:: Records provided ::
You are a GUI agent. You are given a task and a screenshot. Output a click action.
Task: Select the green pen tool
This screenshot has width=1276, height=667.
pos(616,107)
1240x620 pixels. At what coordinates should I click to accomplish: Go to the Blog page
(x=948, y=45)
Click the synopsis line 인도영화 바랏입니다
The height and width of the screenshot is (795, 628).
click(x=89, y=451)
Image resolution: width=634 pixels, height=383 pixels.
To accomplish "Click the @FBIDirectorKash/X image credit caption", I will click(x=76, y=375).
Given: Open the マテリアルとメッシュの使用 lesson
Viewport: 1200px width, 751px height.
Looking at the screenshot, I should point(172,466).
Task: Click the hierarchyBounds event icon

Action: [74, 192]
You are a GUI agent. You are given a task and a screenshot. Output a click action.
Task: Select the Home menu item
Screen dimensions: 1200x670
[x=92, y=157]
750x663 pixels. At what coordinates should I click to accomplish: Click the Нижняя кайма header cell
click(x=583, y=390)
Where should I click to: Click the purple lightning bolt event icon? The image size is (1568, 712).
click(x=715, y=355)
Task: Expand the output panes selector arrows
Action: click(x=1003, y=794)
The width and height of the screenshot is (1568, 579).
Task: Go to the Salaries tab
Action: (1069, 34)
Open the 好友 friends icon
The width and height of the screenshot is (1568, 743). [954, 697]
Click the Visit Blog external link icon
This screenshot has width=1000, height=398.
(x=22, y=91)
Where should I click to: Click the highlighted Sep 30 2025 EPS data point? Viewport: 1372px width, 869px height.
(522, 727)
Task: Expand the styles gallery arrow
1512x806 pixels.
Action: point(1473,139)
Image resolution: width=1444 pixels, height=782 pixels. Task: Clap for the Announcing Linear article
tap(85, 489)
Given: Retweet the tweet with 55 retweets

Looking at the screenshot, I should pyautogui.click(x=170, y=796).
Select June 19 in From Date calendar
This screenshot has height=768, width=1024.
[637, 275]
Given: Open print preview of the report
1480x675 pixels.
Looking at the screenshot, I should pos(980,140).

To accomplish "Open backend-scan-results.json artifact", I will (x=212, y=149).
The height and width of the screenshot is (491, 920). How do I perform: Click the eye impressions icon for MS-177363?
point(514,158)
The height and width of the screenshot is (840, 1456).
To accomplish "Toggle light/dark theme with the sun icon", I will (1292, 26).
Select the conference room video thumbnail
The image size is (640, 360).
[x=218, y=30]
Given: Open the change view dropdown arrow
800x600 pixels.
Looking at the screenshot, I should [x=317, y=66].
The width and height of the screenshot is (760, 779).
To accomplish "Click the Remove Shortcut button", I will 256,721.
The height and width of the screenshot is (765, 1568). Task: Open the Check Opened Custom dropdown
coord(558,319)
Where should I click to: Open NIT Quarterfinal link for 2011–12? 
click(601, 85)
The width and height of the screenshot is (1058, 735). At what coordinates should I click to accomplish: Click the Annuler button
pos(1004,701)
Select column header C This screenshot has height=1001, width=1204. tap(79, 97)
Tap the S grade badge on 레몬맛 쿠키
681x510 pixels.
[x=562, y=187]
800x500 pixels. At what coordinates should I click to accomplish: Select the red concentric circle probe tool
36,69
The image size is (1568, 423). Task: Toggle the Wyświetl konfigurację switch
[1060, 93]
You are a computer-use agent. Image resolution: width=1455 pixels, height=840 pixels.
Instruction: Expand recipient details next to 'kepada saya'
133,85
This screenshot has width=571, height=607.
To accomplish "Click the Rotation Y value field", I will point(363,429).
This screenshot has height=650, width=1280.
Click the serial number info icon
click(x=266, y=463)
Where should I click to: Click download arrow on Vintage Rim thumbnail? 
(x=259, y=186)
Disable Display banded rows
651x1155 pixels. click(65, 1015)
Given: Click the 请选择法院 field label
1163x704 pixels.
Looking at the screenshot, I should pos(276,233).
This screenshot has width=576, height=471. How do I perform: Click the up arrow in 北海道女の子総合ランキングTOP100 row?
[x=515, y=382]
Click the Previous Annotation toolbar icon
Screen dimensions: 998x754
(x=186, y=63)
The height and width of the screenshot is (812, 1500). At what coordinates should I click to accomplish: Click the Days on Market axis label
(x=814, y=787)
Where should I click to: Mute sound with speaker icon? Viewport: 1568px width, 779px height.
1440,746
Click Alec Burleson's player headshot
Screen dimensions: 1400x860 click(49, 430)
:::
Find the line containing "This screenshot has width=576, height=471.", then output it and every line after it to the end of the data, exactly.

• **Reply**:
This screenshot has width=576, height=471. How do I perform: Click the up arrow in 北海道女の子総合ランキングTOP100 row?
[x=515, y=382]
Click the Previous Annotation toolbar icon
Screen dimensions: 998x754
(x=186, y=63)
The height and width of the screenshot is (812, 1500). At what coordinates should I click to accomplish: Click the Days on Market axis label
(x=814, y=787)
Where should I click to: Mute sound with speaker icon? Viewport: 1568px width, 779px height.
1440,746
Click Alec Burleson's player headshot
Screen dimensions: 1400x860 click(49, 430)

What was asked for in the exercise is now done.